Geometric Algebra based Embeddings for Static and Temporal Knowledge Graph Completion

TL;DR

This paper introduces GeomE, a novel geometric algebra based embedding method for static and temporal knowledge graphs, achieving state-of-the-art link prediction performance by modeling entities, relations, and temporal dynamics effectively.

Contribution

The paper proposes GeomE, a geometric algebra based embedding approach that unifies static and temporal knowledge graph representations, extending it to TGeomE with temporal regularization and tensor factorization.

Findings

GeomE subsumes several state-of-the-art models.

TGeomE effectively models temporal dynamics in knowledge graphs.

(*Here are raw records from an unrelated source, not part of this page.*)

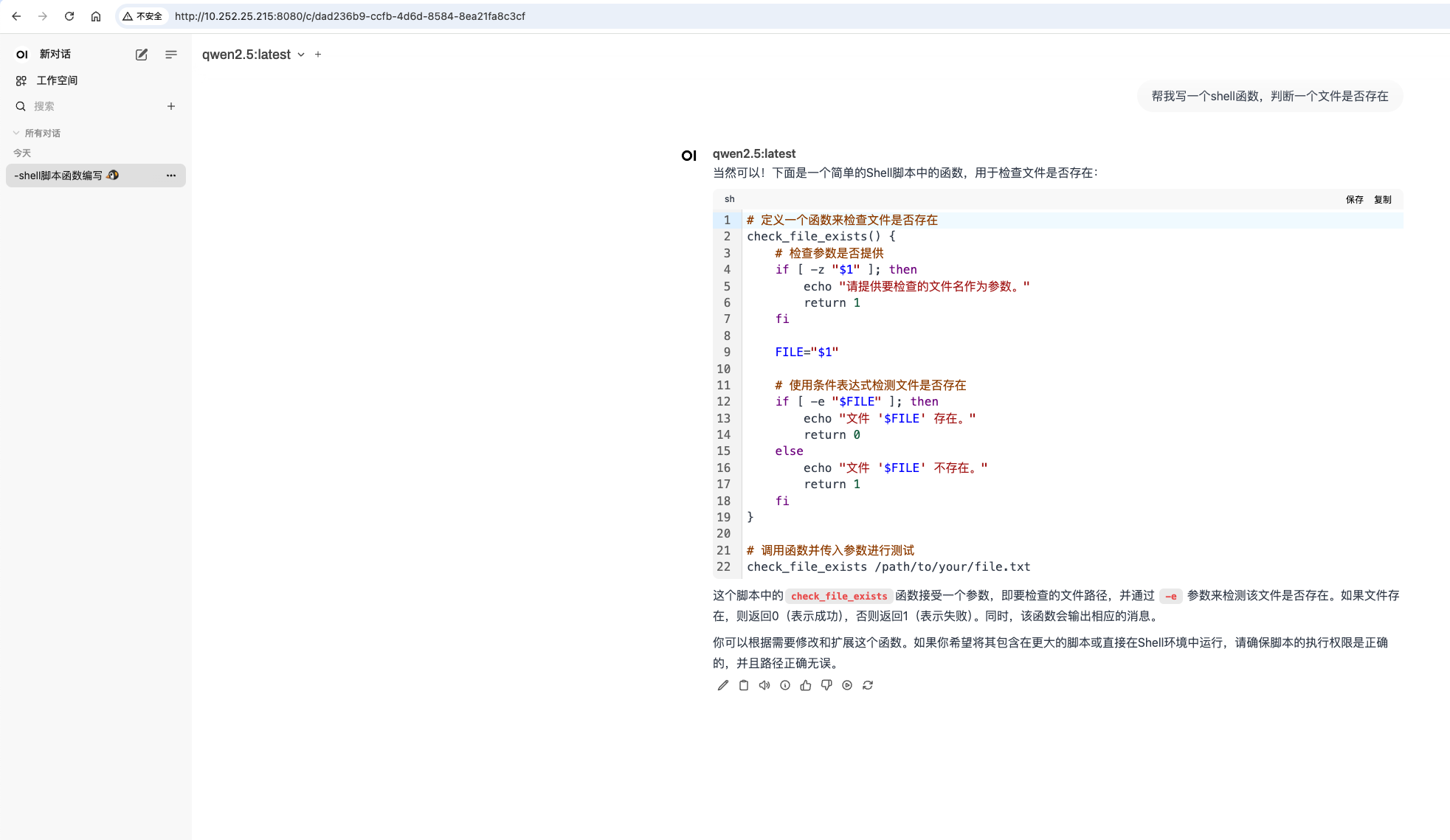The height and width of the screenshot is (840, 1450).
Task: Add another model with the plus icon
Action: click(318, 55)
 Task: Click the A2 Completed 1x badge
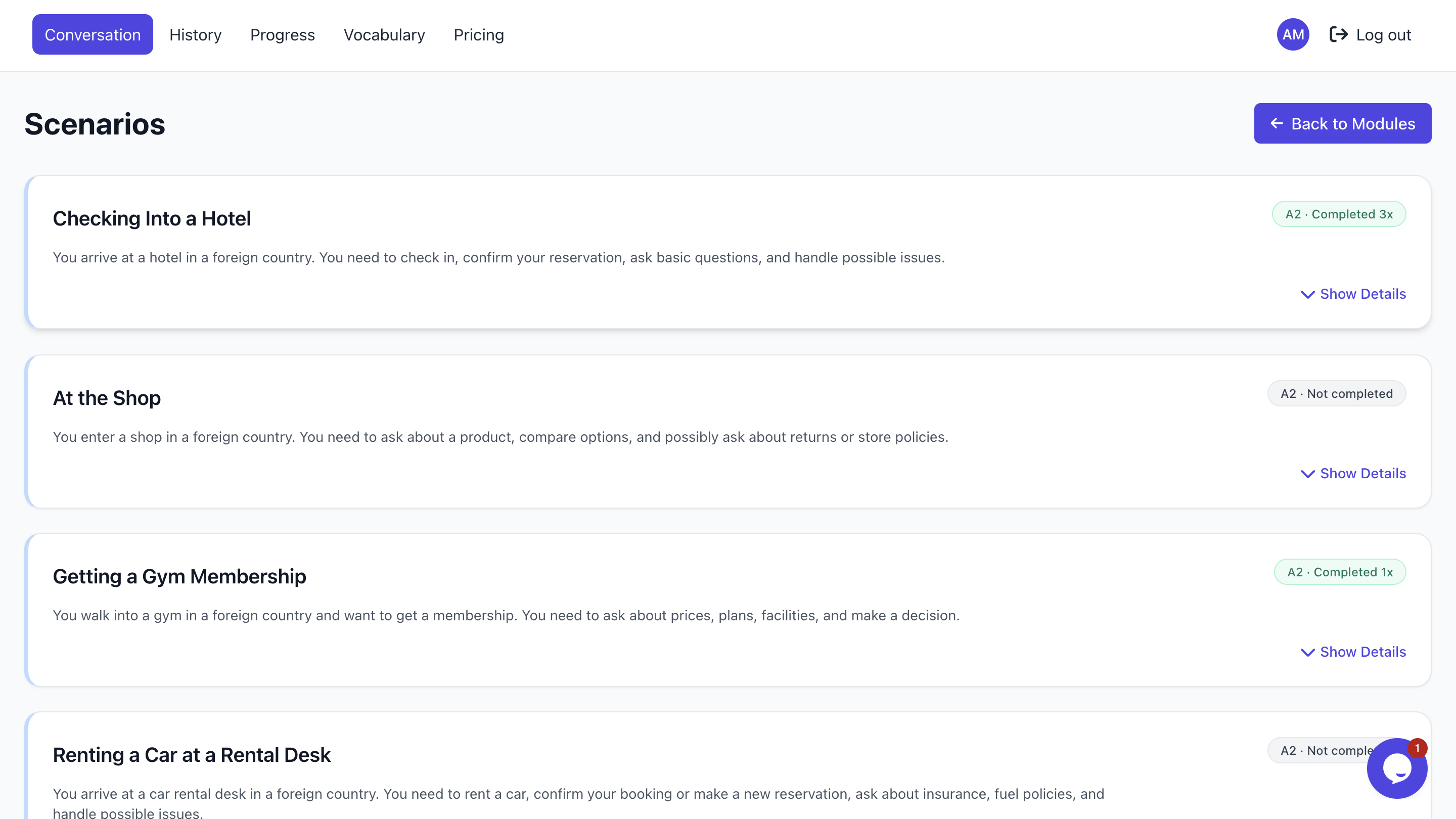point(1340,572)
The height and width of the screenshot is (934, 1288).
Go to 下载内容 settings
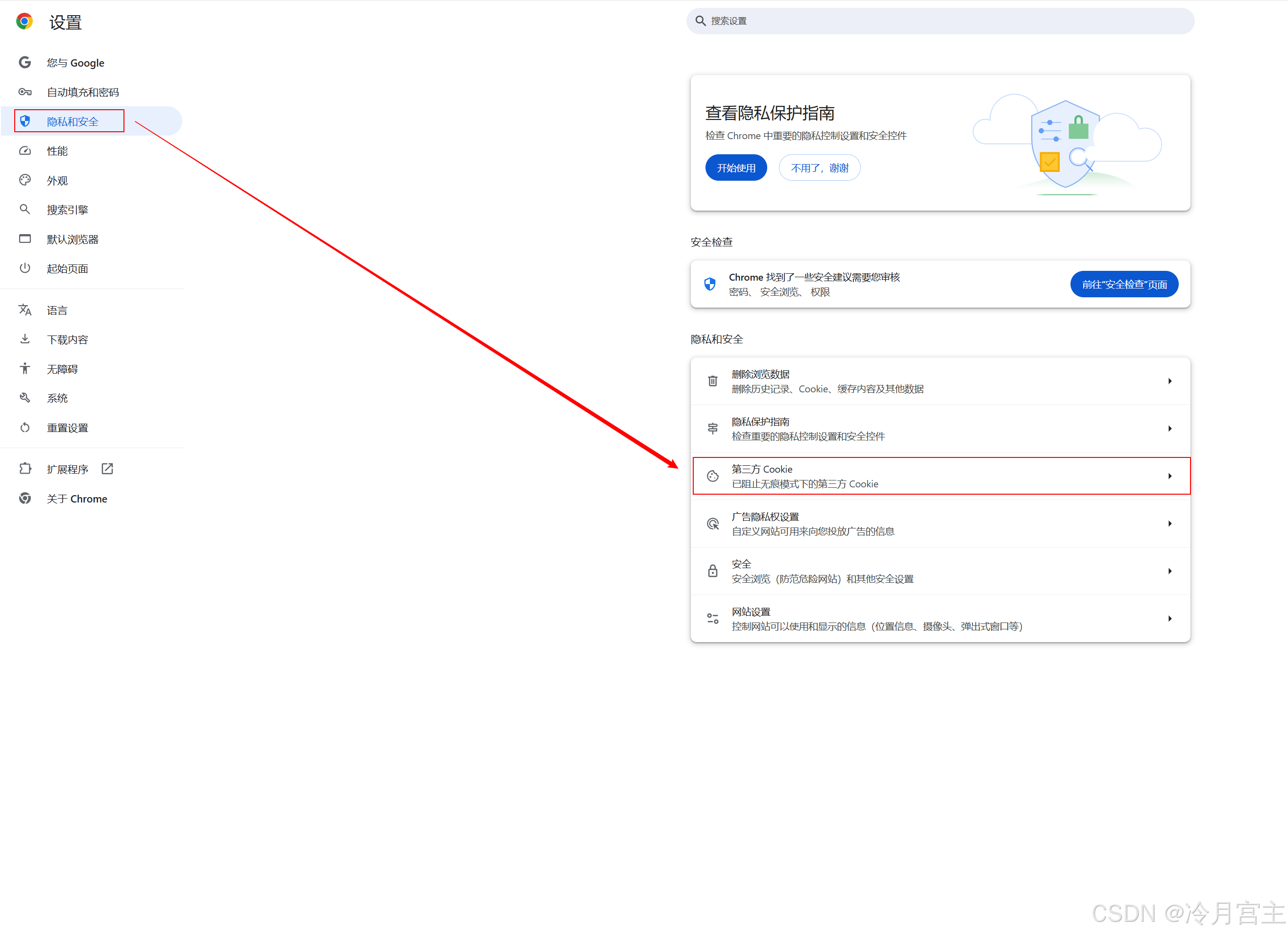pos(67,339)
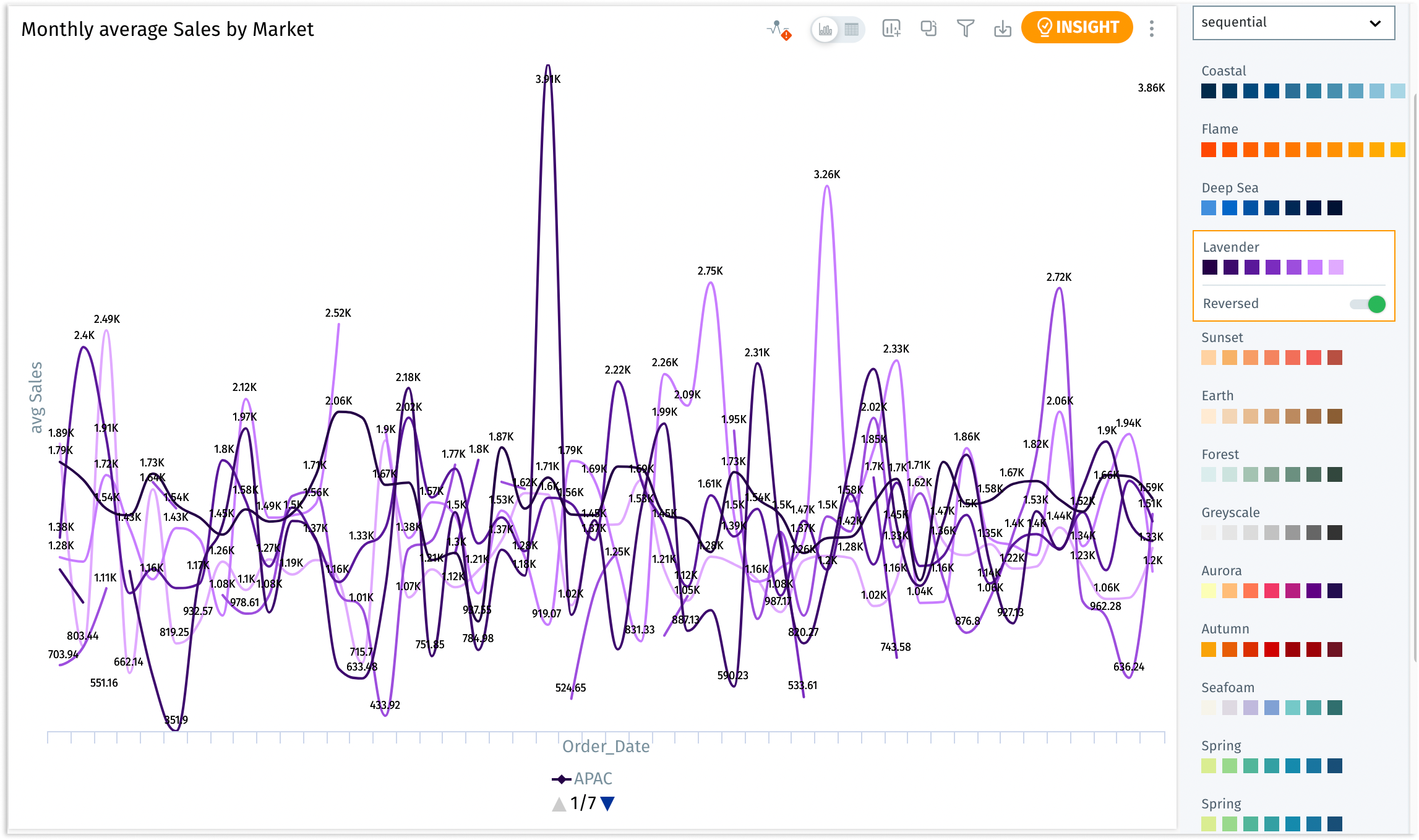Click the download chart icon
The height and width of the screenshot is (840, 1419).
click(x=1002, y=28)
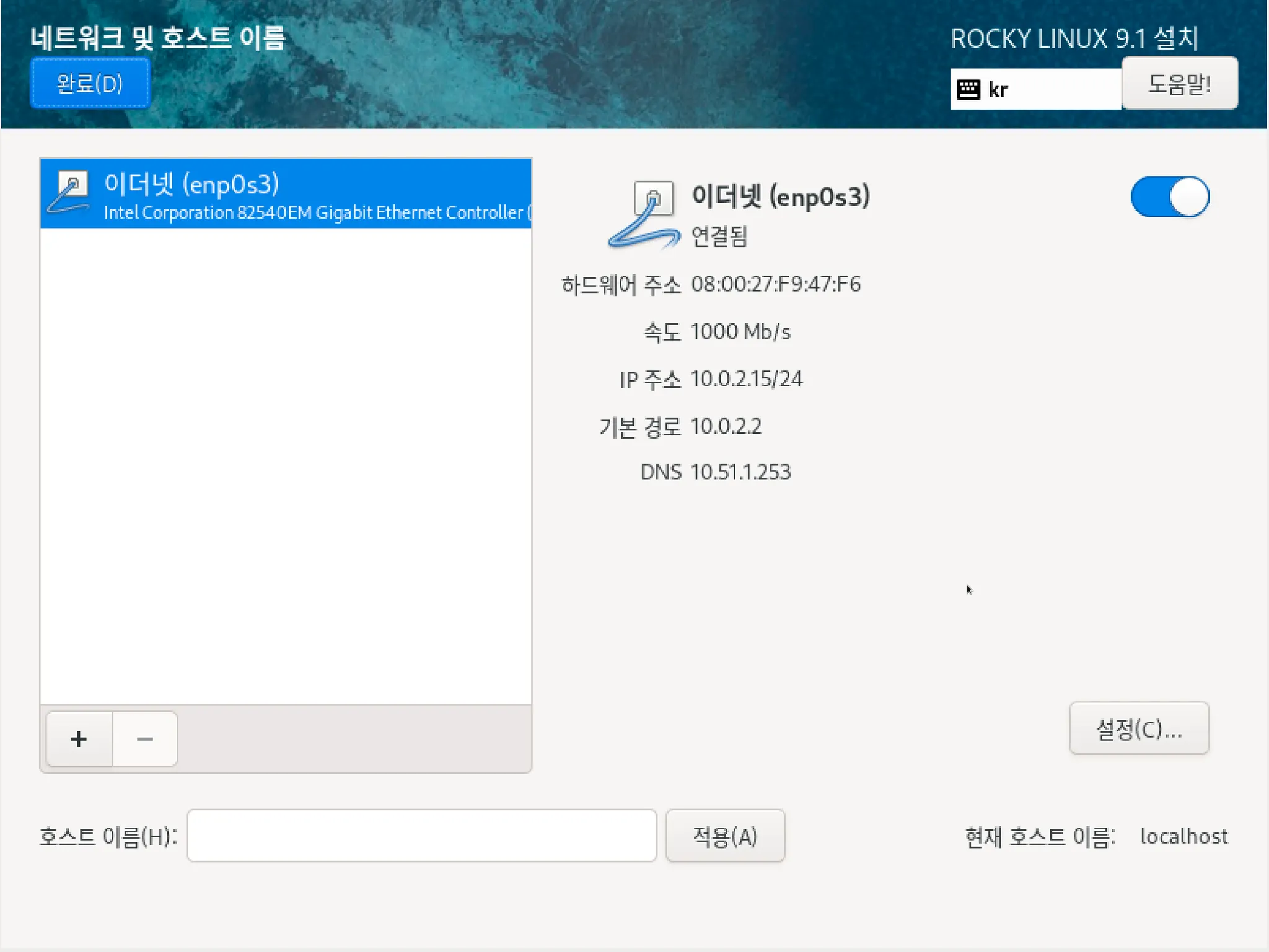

Proposed models outperform existing methods on multiple datasets.

Abstract

Recent years, Knowledge Graph Embeddings (KGEs) have shown promising performance on link prediction tasks by mapping the entities and relations from a Knowledge Graph (KG) into a geometric space and thus have gained increasing attentions. In addition, many recent Knowledge Graphs involve evolving data, e.g., the fact (\textit{Obama}, \textit{PresidentOf}, \textit{USA}) is valid only from 2009 to 2017. This introduces important challenges for knowledge representation learning since such temporal KGs change over time. In this work, we strive to move beyond the complex or hypercomplex space for KGE and propose a novel geometric algebra based embedding approach, GeomE, which uses multivector representations and the geometric product to model entities and relations. GeomE subsumes several state-of-the-art KGE models and is able to model diverse relations patterns. On top of this, we extend GeomE to TGeomE for temporal KGE, which performs 4th-order tensor factorization of a temporal KG and devises a new linear temporal regularization for time representation learning. Moreover, we study the effect of time granularity on the performance of TGeomE models. Experimental results show that our proposed models achieve the state-of-the-art performances on link prediction over four commonly-used static KG datasets and four well-established temporal KG datasets across various metrics.